Although child abductions by strangers are rare, parents need to take the responsibility to speak with their children about who is a stranger and how the children should respond if confronted.
- Know where your children are and who they are with.
- Know the names (both children and their parents), addresses and phone numbers of your children's friends.
- Discuss with your child how to react if approached by a stranger, what to do and who to contact.
- Put children's names only on the insides of clothing, books, etc. Know what your child is wearing every day.
- Instruct children to be polite but not to talk with strangers or tell them their name, address, etc.
- Let your children know that it is okay for them to run away from strangers, scream etc., if they feel threatened.
- Encourage children to talk with you and tell you what happened. Do not get mad at them for doing something inappropriate but explain to them what could happen and how they should handle the situation next time. Make a game of planning what to do in different situations before something happens.
- Make sure children know your full name and theirs, your address and full telephone number, and how to make calls. Explain how to use 911 for emergencies.
- Keep up-to-date files on your children, including a recent photo and complete physical description, medical/ dental records, and fingerprints.
- Discuss ahead of time what to do in case you become separated while shopping, traveling etc.
- Encourage children to travel with siblings and friends and not to walk alone. Pick up your children rather than have them walk alone.
- Choose a secret code word to use with your children in case of an emergency. Tell them never to go with anyone who does not know the code word.
- Notify the Sheriff's Office immediately. After contacting the Sheriff's Department, remain where you are until a deputy arrives.
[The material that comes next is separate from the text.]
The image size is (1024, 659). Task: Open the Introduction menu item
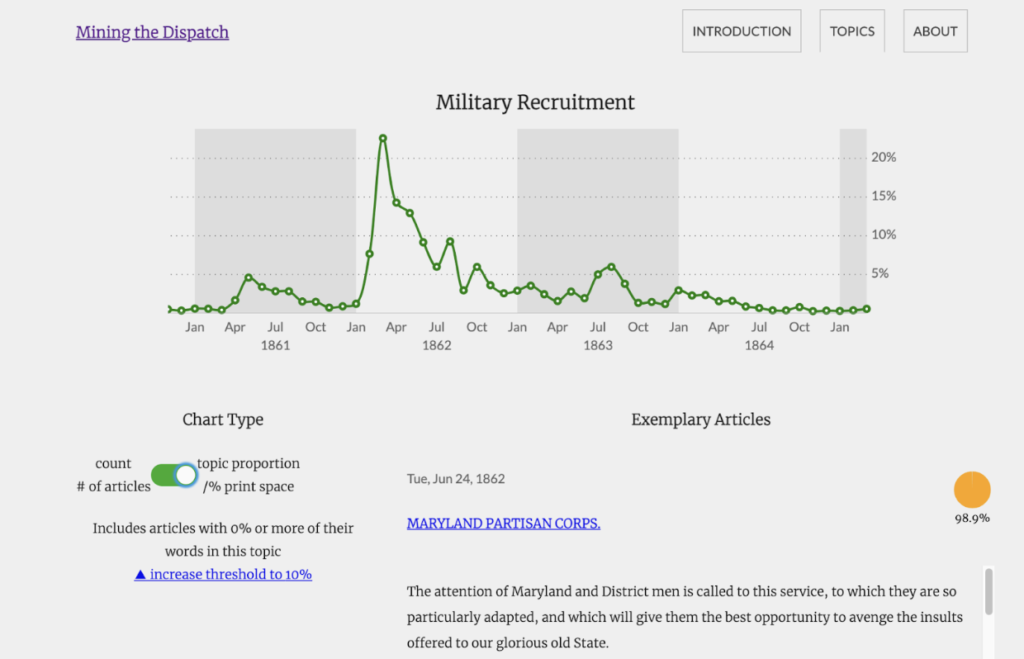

Be prepared to tell where your child was last seen, give a complete description including clothing and any reasons your child may be missing.
- Thoroughly check the area where the child was last seen. Call the child's name out loud frequently.
- Check with your child's friends.
- Check favorite play areas.
- Check parks, construction sites, or areas that may attract the interest of your child.
- When looking for a child, try to have someone wait at home in case the child returns while you are gone.
- If your child has not returned home from school, call the school and the bus company to see if your child got on the bus.